Aber Lawrence schüttelte den Kopf. »Nein. Ich habe versprochen, dass ich Ihnen beistehen werde, und ich ziehe mein Wort nicht zurück.« Dann grinste der Major unvermutet und fügte hinzu: »Eigentlich sollte ich Ihnen dankbar sein, dass Sie mich vor diesem absolut langweiligen Abend gerettet haben. Ich bin Soldat, verdammt noch mal. Mich öden diese gesellschaftlichen Verpflichtungen an.

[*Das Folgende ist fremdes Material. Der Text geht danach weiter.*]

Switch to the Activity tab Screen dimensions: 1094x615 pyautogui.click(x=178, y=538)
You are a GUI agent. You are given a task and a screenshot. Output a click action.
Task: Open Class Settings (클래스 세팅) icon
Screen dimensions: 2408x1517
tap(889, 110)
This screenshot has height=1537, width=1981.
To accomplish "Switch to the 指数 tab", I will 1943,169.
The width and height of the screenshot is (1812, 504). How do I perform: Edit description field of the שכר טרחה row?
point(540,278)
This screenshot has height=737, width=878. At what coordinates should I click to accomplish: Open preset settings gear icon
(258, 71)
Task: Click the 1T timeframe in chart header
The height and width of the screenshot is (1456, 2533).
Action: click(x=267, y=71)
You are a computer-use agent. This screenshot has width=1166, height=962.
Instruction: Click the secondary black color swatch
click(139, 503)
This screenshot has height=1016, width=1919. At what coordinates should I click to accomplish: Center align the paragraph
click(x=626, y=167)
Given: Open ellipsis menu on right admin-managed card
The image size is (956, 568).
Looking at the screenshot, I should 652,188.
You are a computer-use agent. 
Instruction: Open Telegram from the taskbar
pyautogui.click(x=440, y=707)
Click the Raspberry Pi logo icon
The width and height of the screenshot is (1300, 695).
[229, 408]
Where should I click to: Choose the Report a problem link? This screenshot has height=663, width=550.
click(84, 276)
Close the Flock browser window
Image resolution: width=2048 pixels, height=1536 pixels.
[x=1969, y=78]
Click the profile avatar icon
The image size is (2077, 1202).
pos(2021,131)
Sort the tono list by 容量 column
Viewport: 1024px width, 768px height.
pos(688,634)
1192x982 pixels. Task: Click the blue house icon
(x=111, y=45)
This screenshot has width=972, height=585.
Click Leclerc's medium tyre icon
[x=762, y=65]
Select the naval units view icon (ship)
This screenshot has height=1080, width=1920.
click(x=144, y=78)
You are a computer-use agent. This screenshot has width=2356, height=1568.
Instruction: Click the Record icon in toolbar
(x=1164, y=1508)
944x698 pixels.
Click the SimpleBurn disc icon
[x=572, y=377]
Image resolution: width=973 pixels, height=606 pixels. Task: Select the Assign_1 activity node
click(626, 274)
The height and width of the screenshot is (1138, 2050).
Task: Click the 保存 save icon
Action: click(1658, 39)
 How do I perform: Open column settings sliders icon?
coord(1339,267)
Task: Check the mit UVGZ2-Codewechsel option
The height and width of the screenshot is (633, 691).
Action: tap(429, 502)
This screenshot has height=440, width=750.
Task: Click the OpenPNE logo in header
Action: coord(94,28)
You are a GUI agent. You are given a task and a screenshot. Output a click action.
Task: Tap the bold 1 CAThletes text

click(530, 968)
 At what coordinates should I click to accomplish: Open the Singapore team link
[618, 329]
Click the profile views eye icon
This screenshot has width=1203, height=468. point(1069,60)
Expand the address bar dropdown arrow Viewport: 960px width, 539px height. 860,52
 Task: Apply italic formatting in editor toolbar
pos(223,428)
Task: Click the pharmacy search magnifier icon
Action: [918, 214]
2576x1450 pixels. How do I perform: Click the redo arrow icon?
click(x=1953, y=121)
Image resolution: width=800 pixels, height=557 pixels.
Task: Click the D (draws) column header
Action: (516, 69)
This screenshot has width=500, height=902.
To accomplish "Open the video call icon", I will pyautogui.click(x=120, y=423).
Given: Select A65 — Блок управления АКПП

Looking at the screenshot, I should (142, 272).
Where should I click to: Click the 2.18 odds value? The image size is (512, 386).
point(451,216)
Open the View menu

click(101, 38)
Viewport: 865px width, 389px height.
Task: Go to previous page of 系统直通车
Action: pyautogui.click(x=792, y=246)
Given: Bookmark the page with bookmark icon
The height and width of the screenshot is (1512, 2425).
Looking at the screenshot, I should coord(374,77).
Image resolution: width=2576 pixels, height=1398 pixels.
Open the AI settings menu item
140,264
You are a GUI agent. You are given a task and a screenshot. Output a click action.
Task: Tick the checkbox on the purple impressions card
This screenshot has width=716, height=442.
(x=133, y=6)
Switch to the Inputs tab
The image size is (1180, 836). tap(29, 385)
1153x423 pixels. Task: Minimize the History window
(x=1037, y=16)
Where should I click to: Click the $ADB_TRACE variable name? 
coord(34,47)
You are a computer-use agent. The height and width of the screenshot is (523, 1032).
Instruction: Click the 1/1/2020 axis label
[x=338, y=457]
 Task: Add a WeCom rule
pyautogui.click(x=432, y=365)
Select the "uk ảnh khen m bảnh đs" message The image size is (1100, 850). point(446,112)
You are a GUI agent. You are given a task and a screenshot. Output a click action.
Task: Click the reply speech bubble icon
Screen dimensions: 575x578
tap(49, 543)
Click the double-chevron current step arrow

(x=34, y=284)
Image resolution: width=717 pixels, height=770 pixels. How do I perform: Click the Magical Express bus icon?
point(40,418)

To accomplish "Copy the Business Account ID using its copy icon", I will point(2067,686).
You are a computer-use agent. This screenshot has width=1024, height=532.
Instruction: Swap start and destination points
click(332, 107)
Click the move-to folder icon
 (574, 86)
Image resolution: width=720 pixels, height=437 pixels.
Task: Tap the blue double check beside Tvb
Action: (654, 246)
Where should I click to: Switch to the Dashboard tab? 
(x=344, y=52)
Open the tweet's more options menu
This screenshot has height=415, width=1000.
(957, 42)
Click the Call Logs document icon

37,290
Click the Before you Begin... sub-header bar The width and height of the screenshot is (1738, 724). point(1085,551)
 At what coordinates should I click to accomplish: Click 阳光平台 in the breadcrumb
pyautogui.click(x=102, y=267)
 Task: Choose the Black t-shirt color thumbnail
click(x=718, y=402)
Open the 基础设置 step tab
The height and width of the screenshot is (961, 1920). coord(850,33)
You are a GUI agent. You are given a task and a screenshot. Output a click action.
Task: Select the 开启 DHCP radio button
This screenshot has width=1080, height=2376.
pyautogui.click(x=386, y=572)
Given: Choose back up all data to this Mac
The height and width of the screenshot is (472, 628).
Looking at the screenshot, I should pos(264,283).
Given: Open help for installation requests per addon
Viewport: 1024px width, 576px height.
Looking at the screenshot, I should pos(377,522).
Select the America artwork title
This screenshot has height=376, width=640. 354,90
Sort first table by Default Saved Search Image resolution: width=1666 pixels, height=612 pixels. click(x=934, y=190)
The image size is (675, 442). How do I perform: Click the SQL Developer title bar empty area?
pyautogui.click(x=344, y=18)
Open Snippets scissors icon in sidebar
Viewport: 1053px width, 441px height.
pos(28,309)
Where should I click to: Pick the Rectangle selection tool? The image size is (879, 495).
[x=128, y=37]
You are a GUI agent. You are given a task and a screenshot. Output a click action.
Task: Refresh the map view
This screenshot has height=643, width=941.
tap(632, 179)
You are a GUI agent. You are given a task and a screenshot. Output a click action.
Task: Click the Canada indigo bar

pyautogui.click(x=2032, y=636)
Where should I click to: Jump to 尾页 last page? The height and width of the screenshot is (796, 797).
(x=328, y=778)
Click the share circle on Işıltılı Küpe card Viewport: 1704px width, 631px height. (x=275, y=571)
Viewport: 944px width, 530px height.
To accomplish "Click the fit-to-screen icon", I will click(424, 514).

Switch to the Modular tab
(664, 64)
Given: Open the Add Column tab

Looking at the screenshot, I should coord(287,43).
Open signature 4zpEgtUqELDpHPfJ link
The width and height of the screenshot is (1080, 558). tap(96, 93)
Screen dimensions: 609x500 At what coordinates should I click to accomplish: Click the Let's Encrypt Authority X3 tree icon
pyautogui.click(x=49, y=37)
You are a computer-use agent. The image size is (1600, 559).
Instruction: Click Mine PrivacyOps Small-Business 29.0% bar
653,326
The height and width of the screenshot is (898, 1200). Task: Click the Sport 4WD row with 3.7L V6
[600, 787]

Diese Gecken haben noch nie an einem Feldzug teilgenommen. Die sehen sich höchstens historische Festspiele in Astley’s Amphitheater an. Mich widert dieses Pack an. Ich kann es kaum erwarten, zu meinem Regiment zurückzukehren. In zwei Tagen breche ich nach Spanien auf, keinen Augenblick zu früh.« Plötzlich sah Lawrence völlig zerknirscht aus. »Verzeihen Sie. Ich wollte keine Erinnerungen wecken. Es tut mir Leid.«
»Schon gut, Major. Das ist lange her.«
»Wie auch immer, ich stehe zu meinen Worten. Aber hören Sie, wäre es nicht besser, ich würde mit unserem hitzköpfigen Freund da drüben reden? Vielleicht kann ich ihn dazu bringen, seine idiotische Herausforderung zurückzunehmen. Hätten Sie etwas dagegen?«
Hawkwood schüttelte nur den Kopf. Lawrence ging zu den drei Männern und sprach mit Giles Campbell. Hawkwood verstand die Worte zwar nicht, sah jedoch zunächst den Ausdruck von Ungläubigkeit und dann das Erstaunen in Campbells Gesicht. Er wirkte plötzlich sehr nüchtern.
Danach redete Campbell aufgeregt auf Rutherford ein, der abrupt den Kopf hob und Hawkwood mit einem Ausdruck des Unbehagens oder des Zweifels in den Augen anstarrte. Dann packte Campbell seinen Freund am Ärmel, der schien wie aus einer Art Trance zu erwachen, löste sich aus dem Griff und schüttelte vehement den Kopf. Sichtlich niedergeschlagen ging Campbell wieder zum Major, überbrachte ihm die offensichtlich schlechte Nachricht und zuckte resigniert mit den Schultern. Der Major ließ den jungen Mann stehen und stapfte wütend zu Hawkwood zurück.